- Supplied records -
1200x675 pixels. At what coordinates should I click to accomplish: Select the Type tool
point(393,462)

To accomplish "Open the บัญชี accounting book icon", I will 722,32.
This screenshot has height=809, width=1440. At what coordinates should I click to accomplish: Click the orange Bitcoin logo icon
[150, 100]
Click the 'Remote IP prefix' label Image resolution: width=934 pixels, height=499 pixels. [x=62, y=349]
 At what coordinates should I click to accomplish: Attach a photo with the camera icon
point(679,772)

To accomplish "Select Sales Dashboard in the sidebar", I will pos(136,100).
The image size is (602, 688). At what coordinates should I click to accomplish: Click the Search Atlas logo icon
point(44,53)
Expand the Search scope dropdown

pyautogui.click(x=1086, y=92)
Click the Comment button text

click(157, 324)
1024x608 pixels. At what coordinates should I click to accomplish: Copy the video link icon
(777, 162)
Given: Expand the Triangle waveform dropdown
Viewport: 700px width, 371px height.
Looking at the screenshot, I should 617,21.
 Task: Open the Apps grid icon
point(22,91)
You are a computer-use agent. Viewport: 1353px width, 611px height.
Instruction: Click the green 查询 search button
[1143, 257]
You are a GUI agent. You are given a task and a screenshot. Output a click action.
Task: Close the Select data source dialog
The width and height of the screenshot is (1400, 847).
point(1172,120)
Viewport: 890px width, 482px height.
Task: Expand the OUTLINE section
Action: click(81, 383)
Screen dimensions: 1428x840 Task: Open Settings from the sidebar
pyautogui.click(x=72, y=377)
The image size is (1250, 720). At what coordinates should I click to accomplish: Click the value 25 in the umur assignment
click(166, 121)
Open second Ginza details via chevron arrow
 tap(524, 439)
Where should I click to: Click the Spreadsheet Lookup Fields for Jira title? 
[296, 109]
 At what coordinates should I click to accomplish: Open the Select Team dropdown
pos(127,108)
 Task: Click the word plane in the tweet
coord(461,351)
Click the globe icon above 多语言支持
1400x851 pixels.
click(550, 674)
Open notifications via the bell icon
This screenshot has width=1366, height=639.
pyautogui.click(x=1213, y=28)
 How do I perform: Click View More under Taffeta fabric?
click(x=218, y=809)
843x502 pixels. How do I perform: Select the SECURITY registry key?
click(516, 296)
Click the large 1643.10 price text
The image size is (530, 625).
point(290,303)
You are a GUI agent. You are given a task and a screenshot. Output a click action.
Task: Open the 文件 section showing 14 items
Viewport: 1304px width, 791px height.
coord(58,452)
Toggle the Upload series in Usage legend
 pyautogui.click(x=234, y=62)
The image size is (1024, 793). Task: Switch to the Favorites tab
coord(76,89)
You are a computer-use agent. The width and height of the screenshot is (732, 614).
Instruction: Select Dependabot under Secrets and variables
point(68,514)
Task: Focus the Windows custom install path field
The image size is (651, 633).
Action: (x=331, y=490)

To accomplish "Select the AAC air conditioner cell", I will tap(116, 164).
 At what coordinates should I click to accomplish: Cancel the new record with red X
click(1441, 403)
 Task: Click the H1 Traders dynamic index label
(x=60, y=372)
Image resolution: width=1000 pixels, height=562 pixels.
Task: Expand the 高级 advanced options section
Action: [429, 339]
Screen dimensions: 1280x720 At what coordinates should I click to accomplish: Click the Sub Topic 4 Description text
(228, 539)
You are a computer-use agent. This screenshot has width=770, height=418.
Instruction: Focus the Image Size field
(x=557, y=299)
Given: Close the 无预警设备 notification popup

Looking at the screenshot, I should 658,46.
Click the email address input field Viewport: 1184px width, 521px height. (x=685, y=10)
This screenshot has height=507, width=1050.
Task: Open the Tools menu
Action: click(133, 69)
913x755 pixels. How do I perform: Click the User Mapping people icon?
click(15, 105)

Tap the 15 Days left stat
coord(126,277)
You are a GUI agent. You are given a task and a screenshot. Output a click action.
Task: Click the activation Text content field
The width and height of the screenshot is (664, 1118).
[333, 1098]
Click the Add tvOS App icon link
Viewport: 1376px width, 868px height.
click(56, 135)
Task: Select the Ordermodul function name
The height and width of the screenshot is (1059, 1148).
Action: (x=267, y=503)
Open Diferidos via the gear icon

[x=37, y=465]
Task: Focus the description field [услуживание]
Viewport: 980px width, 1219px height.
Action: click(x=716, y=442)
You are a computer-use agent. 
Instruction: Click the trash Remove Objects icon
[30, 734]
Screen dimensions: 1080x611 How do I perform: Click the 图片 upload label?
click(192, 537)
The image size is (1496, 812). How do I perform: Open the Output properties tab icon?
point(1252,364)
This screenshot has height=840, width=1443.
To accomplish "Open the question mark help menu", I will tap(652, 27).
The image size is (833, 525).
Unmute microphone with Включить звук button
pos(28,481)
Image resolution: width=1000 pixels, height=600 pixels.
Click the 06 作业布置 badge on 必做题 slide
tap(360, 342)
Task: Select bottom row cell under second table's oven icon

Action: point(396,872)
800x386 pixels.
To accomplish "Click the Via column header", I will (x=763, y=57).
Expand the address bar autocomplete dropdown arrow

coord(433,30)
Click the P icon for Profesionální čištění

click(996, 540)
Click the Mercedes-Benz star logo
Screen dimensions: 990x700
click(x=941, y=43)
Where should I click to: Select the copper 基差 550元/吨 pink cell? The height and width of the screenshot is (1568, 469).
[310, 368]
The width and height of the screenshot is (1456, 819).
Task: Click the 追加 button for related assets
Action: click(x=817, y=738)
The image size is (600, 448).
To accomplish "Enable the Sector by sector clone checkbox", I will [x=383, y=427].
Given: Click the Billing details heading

- Task objective -
Could you reproduce the material above with every "At what coordinates should I click to accomplish" changed to "Which point should I click to complete" and everything else left unchanged?

- Finished task -
1200x675 pixels. Which point should I click to complete: Select the Type tool
point(393,462)

To accomplish "Open the บัญชี accounting book icon", I will 722,32.
This screenshot has height=809, width=1440. Which point should I click to complete: Click the orange Bitcoin logo icon
[150, 100]
Click the 'Remote IP prefix' label Image resolution: width=934 pixels, height=499 pixels. [x=62, y=349]
 Which point should I click to complete: Attach a photo with the camera icon
point(679,772)

To accomplish "Select Sales Dashboard in the sidebar", I will pos(136,100).
The image size is (602, 688). Which point should I click to complete: Click the Search Atlas logo icon
point(44,53)
Expand the Search scope dropdown

pyautogui.click(x=1086, y=92)
Click the Comment button text

click(157, 324)
1024x608 pixels. Which point should I click to complete: Copy the video link icon
(777, 162)
Given: Expand the Triangle waveform dropdown
Viewport: 700px width, 371px height.
Looking at the screenshot, I should 617,21.
 Task: Open the Apps grid icon
point(22,91)
You are a computer-use agent. Viewport: 1353px width, 611px height.
Instruction: Click the green 查询 search button
[1143, 257]
You are a GUI agent. You are given a task and a screenshot. Output a click action.
Task: Close the Select data source dialog
The width and height of the screenshot is (1400, 847).
point(1172,120)
Viewport: 890px width, 482px height.
Task: Expand the OUTLINE section
Action: click(81, 383)
Screen dimensions: 1428x840 Task: Open Settings from the sidebar
pyautogui.click(x=72, y=377)
The image size is (1250, 720). Which point should I click to complete: Click the value 25 in the umur assignment
click(166, 121)
Open second Ginza details via chevron arrow
 tap(524, 439)
Where should I click to: Click the Spreadsheet Lookup Fields for Jira title? 
[296, 109]
 Which point should I click to complete: Open the Select Team dropdown
pos(127,108)
 Task: Click the word plane in the tweet
coord(461,351)
Click the globe icon above 多语言支持
1400x851 pixels.
click(550, 674)
Open notifications via the bell icon
This screenshot has width=1366, height=639.
pyautogui.click(x=1213, y=28)
 How do I perform: Click View More under Taffeta fabric?
click(x=218, y=809)
843x502 pixels. How do I perform: Select the SECURITY registry key?
click(516, 296)
Click the large 1643.10 price text
The image size is (530, 625).
point(290,303)
You are a GUI agent. You are given a task and a screenshot. Output a click action.
Task: Open the 文件 section showing 14 items
Viewport: 1304px width, 791px height.
coord(58,452)
Toggle the Upload series in Usage legend
 pyautogui.click(x=234, y=62)
The image size is (1024, 793). Task: Switch to the Favorites tab
coord(76,89)
You are a computer-use agent. The width and height of the screenshot is (732, 614).
Instruction: Select Dependabot under Secrets and variables
point(68,514)
Task: Focus the Windows custom install path field
The image size is (651, 633).
Action: (x=331, y=490)

To accomplish "Select the AAC air conditioner cell", I will tap(116, 164).
 Which point should I click to complete: Cancel the new record with red X
click(1441, 403)
 Task: Click the H1 Traders dynamic index label
(x=60, y=372)
Image resolution: width=1000 pixels, height=562 pixels.
Task: Expand the 高级 advanced options section
Action: [429, 339]
Screen dimensions: 1280x720 Which point should I click to complete: Click the Sub Topic 4 Description text
(228, 539)
You are a computer-use agent. This screenshot has width=770, height=418.
Instruction: Focus the Image Size field
(x=557, y=299)
Given: Close the 无预警设备 notification popup

Looking at the screenshot, I should 658,46.
Click the email address input field Viewport: 1184px width, 521px height. (x=685, y=10)
This screenshot has height=507, width=1050.
Task: Open the Tools menu
Action: click(133, 69)
913x755 pixels. How do I perform: Click the User Mapping people icon?
click(15, 105)

Tap the 15 Days left stat
coord(126,277)
You are a GUI agent. You are given a task and a screenshot. Output a click action.
Task: Click the activation Text content field
The width and height of the screenshot is (664, 1118).
[333, 1098]
Click the Add tvOS App icon link
Viewport: 1376px width, 868px height.
click(56, 135)
Task: Select the Ordermodul function name
The height and width of the screenshot is (1059, 1148).
Action: (x=267, y=503)
Open Diferidos via the gear icon

[x=37, y=465]
Task: Focus the description field [услуживание]
Viewport: 980px width, 1219px height.
Action: click(x=716, y=442)
You are a computer-use agent. 
Instruction: Click the trash Remove Objects icon
[30, 734]
Screen dimensions: 1080x611 How do I perform: Click the 图片 upload label?
click(192, 537)
The image size is (1496, 812). How do I perform: Open the Output properties tab icon?
point(1252,364)
This screenshot has height=840, width=1443.
To accomplish "Open the question mark help menu", I will tap(652, 27).
The image size is (833, 525).
Unmute microphone with Включить звук button
pos(28,481)
Image resolution: width=1000 pixels, height=600 pixels.
Click the 06 作业布置 badge on 必做题 slide
tap(360, 342)
Task: Select bottom row cell under second table's oven icon

Action: point(396,872)
800x386 pixels.
To accomplish "Click the Via column header", I will (x=763, y=57).
Expand the address bar autocomplete dropdown arrow

coord(433,30)
Click the P icon for Profesionální čištění

click(996, 540)
Click the Mercedes-Benz star logo
Screen dimensions: 990x700
click(x=941, y=43)
Where should I click to: Select the copper 基差 550元/吨 pink cell? The height and width of the screenshot is (1568, 469).
[310, 368]
The width and height of the screenshot is (1456, 819).
Task: Click the 追加 button for related assets
Action: click(x=817, y=738)
The image size is (600, 448).
To accomplish "Enable the Sector by sector clone checkbox", I will [x=383, y=427].
Given: Click the Billing details heading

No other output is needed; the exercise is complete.